All of this is preamble, I think, to the larger question of how people in a group of whatever size should be ruled, governed, or led upon some mutual venture. The choice seems to be—and here again it’s a question of both/and, under what circumstances, and to what degree—whether you want to give a lot of specific orders and write a great number of rules detailing all possible situations and potential crimes, or you want to evoke and demonstrate a set of values that will guide the individual behaviors of your citizens or followers.

Frank Herbert had the flavor of this in the Dune novels, with Duke Leto’s training of his son Paul: “Give as few orders as possible. Once you’ve given orders on a subject, you must always give orders on that subject.” In other words, it’s easier to lead by example and through the transmission of values than by giving specific instructions. This approach trusts in the intelligence and good will of your followers.2

Still, rules are sometimes necessary. Even “men of good will” need to know the local speed limits and approved parking spaces so as not to harm or inconvenience others; learn the guidelines about socially acceptable limits to choices like public exposure and personal practices; and have the norms regarding economic transactions, business practices, and other public acts spelled out, in case there’s any dispute. But rules should represent those limits beyond which mere personal choice becomes a public infraction that the local populace will not tolerate. This is why most laws incorporate sanctions and penalties: These rules are just too serious to be left up to gentle reminders from well-intentioned passersby and public shaming in the town square.
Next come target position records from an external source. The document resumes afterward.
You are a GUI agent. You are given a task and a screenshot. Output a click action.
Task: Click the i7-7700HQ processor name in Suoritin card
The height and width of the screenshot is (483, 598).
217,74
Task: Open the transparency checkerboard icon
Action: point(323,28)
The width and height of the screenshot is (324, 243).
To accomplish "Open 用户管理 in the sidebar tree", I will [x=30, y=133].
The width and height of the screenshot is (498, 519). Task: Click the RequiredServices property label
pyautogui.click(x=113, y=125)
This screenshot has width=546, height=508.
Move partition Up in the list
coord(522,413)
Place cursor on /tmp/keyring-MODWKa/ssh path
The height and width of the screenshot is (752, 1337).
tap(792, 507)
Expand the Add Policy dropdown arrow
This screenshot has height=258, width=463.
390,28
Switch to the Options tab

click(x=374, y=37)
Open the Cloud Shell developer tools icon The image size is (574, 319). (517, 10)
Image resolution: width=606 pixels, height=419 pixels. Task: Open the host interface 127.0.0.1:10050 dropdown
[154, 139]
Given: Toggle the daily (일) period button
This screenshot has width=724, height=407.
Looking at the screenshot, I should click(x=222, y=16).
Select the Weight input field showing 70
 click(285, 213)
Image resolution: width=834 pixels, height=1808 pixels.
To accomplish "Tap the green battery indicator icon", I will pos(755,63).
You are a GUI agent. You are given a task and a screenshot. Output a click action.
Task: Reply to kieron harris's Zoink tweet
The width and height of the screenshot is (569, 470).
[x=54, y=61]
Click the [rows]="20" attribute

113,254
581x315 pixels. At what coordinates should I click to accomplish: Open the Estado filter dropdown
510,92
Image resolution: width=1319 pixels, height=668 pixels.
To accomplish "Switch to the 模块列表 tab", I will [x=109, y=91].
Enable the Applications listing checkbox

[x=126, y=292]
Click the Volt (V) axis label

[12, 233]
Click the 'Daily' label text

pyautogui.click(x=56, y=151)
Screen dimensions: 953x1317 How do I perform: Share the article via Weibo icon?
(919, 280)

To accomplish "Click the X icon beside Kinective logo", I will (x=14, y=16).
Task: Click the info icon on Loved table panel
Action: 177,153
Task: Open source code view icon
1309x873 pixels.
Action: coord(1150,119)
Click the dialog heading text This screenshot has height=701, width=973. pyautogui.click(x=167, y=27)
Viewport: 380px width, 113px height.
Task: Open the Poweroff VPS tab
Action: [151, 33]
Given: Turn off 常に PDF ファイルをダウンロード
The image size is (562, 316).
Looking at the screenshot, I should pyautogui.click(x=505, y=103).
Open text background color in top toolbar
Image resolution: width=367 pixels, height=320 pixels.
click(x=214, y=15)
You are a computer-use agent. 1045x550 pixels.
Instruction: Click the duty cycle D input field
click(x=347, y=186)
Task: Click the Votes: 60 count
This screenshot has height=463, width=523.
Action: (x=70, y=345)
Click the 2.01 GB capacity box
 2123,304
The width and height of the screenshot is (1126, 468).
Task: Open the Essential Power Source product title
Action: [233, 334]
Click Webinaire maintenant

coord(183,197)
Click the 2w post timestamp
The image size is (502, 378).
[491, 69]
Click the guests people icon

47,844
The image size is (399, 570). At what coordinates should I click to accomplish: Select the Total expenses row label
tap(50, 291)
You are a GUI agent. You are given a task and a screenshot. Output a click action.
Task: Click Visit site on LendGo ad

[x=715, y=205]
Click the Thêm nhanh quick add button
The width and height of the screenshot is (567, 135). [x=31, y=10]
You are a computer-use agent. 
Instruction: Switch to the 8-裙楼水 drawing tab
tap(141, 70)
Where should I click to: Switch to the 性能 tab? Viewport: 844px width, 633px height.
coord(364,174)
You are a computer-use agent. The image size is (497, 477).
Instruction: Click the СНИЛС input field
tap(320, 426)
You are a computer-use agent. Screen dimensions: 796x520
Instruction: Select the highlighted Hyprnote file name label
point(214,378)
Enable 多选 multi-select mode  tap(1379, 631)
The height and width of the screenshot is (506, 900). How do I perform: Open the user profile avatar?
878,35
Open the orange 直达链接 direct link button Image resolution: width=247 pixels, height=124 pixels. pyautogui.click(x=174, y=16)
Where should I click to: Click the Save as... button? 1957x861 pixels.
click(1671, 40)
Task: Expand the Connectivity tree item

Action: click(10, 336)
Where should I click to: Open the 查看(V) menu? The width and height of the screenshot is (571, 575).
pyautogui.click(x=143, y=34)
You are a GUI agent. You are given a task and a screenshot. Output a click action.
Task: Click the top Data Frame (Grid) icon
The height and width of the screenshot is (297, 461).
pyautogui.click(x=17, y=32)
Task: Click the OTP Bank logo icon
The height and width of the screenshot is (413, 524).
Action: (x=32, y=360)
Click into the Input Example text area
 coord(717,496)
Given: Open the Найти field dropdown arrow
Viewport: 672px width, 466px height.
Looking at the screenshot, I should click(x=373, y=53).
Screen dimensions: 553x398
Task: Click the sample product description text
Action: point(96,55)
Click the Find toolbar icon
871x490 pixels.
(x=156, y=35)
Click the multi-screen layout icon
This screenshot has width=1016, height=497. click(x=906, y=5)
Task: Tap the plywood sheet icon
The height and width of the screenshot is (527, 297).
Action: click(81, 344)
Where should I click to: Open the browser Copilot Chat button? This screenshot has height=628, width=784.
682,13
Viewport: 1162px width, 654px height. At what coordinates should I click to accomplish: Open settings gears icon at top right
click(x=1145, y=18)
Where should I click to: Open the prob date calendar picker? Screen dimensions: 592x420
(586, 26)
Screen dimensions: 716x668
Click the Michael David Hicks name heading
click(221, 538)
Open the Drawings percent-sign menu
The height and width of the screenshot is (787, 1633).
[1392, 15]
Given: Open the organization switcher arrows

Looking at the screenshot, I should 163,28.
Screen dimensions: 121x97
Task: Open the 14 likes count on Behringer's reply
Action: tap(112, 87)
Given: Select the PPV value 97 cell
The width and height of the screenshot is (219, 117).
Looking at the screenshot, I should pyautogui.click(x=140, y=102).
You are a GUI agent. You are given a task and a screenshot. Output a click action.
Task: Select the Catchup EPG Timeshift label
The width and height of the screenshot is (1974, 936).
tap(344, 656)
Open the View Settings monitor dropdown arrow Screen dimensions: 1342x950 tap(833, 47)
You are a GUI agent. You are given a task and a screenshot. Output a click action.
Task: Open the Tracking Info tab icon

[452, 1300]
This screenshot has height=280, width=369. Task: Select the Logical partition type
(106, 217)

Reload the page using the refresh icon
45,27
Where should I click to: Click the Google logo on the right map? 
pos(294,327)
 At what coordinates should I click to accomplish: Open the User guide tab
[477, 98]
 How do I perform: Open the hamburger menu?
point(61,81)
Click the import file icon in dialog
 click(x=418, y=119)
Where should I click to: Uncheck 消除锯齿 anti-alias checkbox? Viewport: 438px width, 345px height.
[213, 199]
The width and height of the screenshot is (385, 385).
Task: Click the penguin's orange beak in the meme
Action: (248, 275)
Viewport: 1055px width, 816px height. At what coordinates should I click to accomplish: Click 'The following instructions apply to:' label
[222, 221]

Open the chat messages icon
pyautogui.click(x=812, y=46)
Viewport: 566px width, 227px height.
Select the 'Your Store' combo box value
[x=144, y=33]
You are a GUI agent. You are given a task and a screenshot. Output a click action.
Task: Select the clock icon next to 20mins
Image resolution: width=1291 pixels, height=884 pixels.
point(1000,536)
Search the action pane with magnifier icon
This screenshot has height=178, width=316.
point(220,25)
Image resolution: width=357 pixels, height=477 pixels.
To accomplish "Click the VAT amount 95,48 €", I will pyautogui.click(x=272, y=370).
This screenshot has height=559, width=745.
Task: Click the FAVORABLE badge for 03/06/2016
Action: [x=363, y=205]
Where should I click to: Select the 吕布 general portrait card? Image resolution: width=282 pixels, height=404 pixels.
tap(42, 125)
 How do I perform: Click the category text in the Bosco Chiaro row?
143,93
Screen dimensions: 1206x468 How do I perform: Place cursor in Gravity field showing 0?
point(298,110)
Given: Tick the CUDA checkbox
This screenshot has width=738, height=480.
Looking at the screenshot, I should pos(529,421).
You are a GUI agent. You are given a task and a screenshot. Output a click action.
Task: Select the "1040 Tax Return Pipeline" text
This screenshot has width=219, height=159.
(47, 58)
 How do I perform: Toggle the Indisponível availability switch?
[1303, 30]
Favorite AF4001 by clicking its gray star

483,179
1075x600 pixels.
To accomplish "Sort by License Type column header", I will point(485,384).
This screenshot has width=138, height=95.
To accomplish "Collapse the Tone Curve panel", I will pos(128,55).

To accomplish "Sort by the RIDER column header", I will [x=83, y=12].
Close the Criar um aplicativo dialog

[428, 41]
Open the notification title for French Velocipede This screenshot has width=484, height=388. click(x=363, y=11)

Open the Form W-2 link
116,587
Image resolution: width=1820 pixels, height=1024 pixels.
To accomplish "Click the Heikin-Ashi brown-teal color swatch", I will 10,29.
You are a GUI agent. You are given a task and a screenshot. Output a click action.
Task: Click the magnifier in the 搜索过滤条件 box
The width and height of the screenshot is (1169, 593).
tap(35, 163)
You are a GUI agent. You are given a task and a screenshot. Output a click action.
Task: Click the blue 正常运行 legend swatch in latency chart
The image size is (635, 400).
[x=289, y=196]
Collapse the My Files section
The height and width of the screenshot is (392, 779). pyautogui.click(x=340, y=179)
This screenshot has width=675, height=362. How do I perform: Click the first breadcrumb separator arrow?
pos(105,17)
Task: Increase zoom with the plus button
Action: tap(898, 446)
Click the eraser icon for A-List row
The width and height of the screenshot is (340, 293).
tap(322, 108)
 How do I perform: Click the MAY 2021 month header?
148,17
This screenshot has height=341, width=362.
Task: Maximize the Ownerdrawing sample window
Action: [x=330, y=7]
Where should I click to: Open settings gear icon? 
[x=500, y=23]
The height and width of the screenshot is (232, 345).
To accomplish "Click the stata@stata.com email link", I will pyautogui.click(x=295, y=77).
Orders are necessary, too, especially in emergencies and under special circumstance that the local magistrate, governor, or previously selected group leader could not anticipate and whose outcome he or she cannot predict. When catastrophe looms and chaos descends, when the peculiarities of the situation transcend the rules and regulations established to guide people in normal times, then everyone involved looks to a leader—whether formally elected, newly appointed, or naturally emerging—to tell them what to do, what to expect, and how to survive.

But, as Duke Leto reminds us, orders given merely for the sake of establishing one’s authority can quickly become burdensome. Worse, they can destroy personal initiative and hinder the creativity and responsiveness of subordinates and supporters who might be better informed or closer to the problem than the leader him- or herself. Besides, a leader who is always giving orders misses the opportunity to be pleasantly surprised by the native genius of his or her followers, or to encounter areas of failure or lack of direction that can be used as “teachable moments.”

The leader’s actions and directions in those moments, added to his or her thoughts expressed in speeches, private conversations which are meant to become public knowledge, and published writings, as well as the examples given through his or her own behavior, become the basis for values taught, learned, and transmitted. If the leader has gained the respect—and that’s another whole discussion!—of his or her subordinates, supporters, and followers, then they will watch and listen closely to see what actions are now appropriate, what behaviors will be rewarded—if only with a smile or a kind word—and what activities will receive the leader’s censure and punishment.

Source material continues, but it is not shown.